And behind her, the December rain was drumming on the glass.

Malakhai emerged from the dining room and walked toward the lounge. He was happy to see her. Perhaps he misunderstood her visit, taking it as a graceful gesture of defeat.

She felt lighter in the body as he drew closer. And there was a quickening in her chest where the most vital organ should be, but none other than Dr. Slope had said she did not have a heart. An ache was rising in her throat. She knew what that was; it came with sorrow, but she could not understand it – not here, not now. And so she put it down to the frayed nerves of closing on endgame. She was here to call Malakhai out and finish him off.

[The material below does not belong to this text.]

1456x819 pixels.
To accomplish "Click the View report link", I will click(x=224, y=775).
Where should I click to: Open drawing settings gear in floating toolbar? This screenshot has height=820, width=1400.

„Mallory, I hope you’ll let me pay for wrecking your gun.“

„Don’t worry about it.“ She unbelted her trench coat. „I have lots of guns.“ She opened her blazer to display the.38 in her holster. „This one works just fine.“

He was standing very close to her. Her pulse was racing. And this excitement going on beneath her skin? Nerves, only that. Such a long night. Almost over.

„Come to the party?“ Malakhai glanced at the dining room for a moment. „Or were you planning to make an arrest for illegal dancing?“

Mallory looked into the other room. „I thought they might’ve canceled it – because of the accident.“

„Most of these people were at Carnegie Hall tonight,“ said Malakhai. „No one’s come in from Faustine’s yet. I may have forgotten to mention the incident.“

„But you remember killing a man. You know I’ll get you for that.“

„Ah, the arrest – that’s the main thing, isn’t it? Nick says there won’t be one. But I have more faith in you. Of course, by the time you make a case, I probably won’t remember why you’re arresting me. I hope that doesn’t spoil it. I hate disappointing you.“ Perversely, he seemed sincere in this. There was no sarcasm in his voice. He was moving closer.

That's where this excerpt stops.